Officials from the Asian Development Bank (ADB) lauded the Philippine government’s response to the energy crisis while maintaining optimism about the country’s growth prospects moving forward.
“I think the very early action and taking this very seriously was very commendable. It’s a challenging situation—this is an external shock, not caused by any internal forces—and the tools the government can use to address this shock, they have utilized as widely as they can,” ADB Country Director Andrew Jeffries said in a Tuesday interview.
The Metro Manila-headquartered multilateral lender previously reported that the Philippines has rolled out one of the most extensive policy responses in the Asia-Pacific region to cushion the impact of rising oil prices and supply disruptions caused by the Middle East conflict. These measures include fuel subsidies, targeted cash transfers, and support for the transport sector, reflecting a broad and coordinated response to the global energy shock.
“I think the government has been very prudent in handling this. The subsidies in place are targeted and are directed to the most vulnerable people affected by this crisis,” Jeffries added.
The conflict’s escalation at the beginning of March has pushed headline inflation sharply higher, reaching a three-year high of 7.2% in April. The surge in fuel and transport costs, alongside rising food prices, prompted the Bangko Sentral ng Pilipinas (BSP) to implement a 25-basis-point rate hike last month.

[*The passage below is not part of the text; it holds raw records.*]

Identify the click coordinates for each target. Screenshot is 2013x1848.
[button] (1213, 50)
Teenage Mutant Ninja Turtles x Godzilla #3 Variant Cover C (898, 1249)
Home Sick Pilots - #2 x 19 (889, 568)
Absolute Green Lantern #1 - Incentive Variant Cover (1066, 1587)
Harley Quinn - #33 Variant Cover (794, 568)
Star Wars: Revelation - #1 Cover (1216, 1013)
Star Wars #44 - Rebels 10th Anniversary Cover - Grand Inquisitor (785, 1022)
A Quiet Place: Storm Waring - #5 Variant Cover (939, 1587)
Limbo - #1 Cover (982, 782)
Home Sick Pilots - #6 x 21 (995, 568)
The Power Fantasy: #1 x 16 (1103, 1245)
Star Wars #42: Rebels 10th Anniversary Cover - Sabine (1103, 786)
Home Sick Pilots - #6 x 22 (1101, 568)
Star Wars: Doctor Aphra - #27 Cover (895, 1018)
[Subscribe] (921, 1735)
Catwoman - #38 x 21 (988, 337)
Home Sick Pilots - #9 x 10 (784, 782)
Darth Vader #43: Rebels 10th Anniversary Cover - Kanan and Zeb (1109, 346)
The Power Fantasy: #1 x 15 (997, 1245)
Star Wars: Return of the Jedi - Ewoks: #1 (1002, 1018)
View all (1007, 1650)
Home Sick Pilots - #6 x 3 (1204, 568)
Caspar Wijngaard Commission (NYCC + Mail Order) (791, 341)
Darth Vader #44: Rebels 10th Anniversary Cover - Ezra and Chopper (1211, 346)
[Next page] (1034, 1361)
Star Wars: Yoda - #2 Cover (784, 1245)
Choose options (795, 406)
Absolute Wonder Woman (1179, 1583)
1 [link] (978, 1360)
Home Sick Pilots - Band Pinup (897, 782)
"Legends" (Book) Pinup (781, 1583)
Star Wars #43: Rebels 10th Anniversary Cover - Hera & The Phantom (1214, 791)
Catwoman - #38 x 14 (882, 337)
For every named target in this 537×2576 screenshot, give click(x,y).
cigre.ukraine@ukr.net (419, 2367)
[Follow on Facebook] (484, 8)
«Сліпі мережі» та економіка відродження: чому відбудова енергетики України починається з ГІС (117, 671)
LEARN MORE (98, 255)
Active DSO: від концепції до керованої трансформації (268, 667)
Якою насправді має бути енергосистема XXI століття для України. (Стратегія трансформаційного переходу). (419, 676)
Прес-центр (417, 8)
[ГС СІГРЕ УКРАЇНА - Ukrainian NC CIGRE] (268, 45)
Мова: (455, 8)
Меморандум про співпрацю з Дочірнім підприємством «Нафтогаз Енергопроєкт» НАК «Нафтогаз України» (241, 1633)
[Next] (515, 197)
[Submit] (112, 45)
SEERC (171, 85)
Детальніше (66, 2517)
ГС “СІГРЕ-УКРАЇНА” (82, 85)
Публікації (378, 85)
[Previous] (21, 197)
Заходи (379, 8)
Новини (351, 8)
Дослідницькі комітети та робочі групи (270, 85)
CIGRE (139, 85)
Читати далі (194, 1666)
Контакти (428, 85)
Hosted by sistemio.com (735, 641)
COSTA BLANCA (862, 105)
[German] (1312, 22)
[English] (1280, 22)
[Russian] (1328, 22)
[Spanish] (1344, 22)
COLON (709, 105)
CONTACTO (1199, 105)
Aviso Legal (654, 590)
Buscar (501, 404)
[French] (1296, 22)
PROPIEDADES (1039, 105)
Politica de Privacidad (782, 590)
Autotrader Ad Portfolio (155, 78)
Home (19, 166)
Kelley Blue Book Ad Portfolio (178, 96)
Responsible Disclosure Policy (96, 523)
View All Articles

Jeffries described the BSP’s move as “a modest one, to try to stay ahead a little bit of the rising inflation.”
In a separate report, ADB revised its Philippine growth forecast to 4.4% for 2026, a 0.9-percentage-point downgrade from its earlier estimate. Across developing Asia and the Pacific, growth is expected to moderate to 5.1% in both 2026 and 2027, with the bank warning that prolonged energy market disruptions could shave up to 1.3 percentage points off regional growth.
Despite these risks, ADB Chief Economist Albert Park emphasized the region’s resilience.
“At the same time, both for the Philippines and most countries in the region, we shouldn’t discount their prospects too quickly,” he said on the sidelines of the ADB Annual Meeting in Samarkand, Uzbekistan.
“The Philippines is making significant investments in infrastructure and renewable energy, so I think they’re on the right track.”
ADB has also introduced new initiatives to support member countries amid ongoing uncertainties. These include an emergency financing facility designed to provide rapid access to funds during crises, allowing governments to repurpose existing resources for immediate relief and early recovery, with access possible within as little as 24 hours.
In addition, the bank unveiled a $70-billion program to strengthen cross-border power grids and digital infrastructure across Asia and the Pacific, aimed at enhancing regional integration and energy security in the face of geopolitical shocks.